> _Task prompt_
Leaving out the pictures, write out exactly each line from the line with "Task: Select the HakoTicket row label" through the close of the listing below.

> _Task inputs_
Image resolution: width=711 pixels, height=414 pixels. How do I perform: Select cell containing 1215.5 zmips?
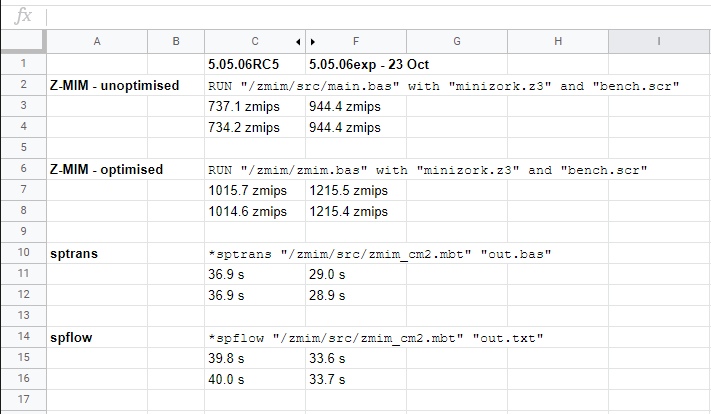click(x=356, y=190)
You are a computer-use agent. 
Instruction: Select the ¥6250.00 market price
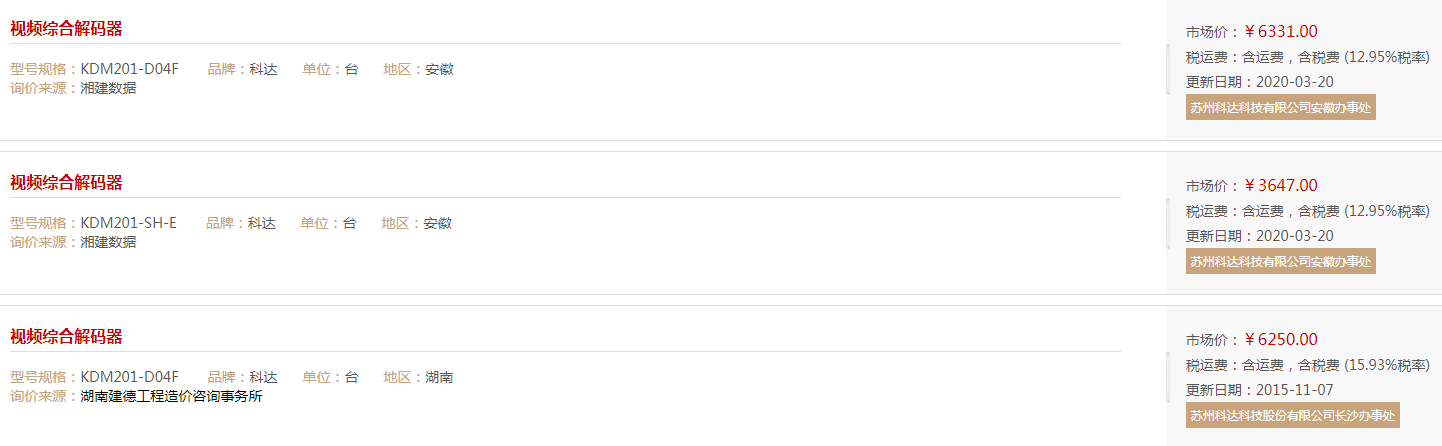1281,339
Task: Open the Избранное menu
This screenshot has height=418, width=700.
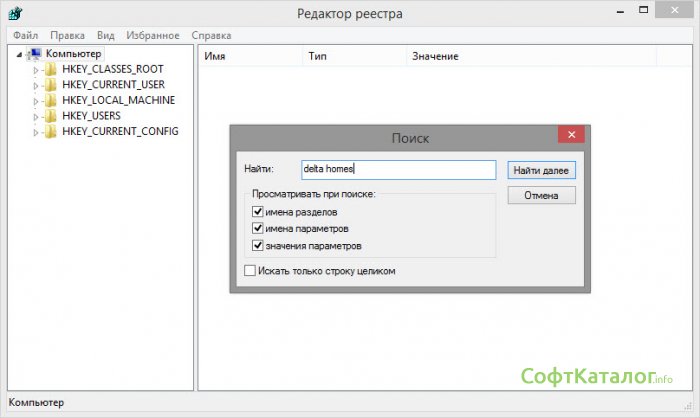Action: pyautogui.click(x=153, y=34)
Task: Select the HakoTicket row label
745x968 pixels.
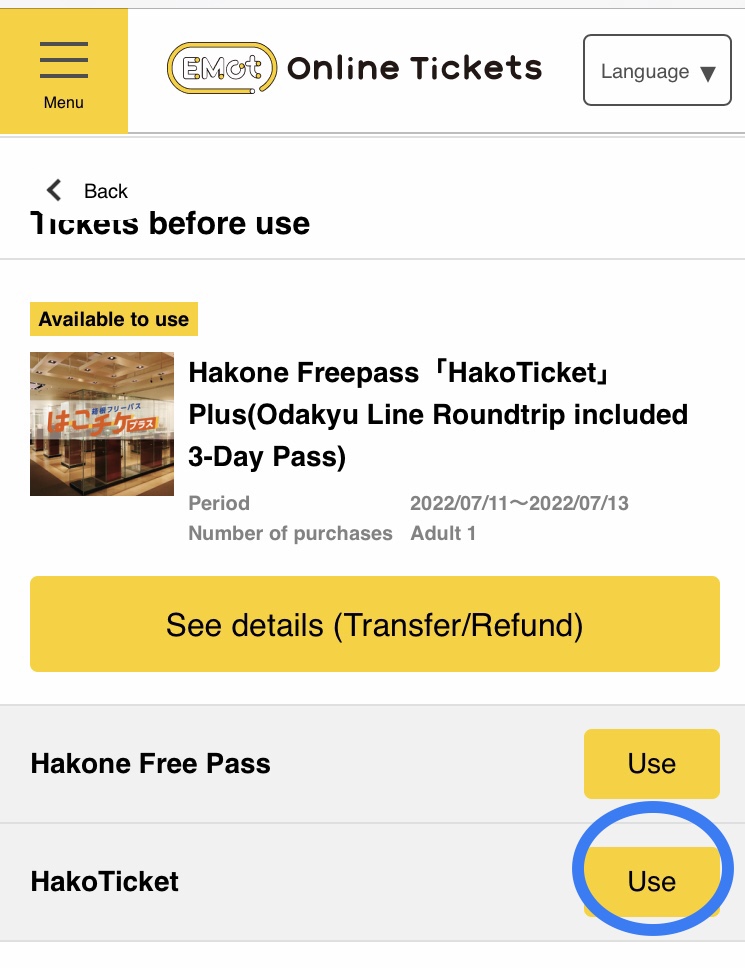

> _Result of this exercise_
Task: Select the HakoTicket row label
745x968 pixels.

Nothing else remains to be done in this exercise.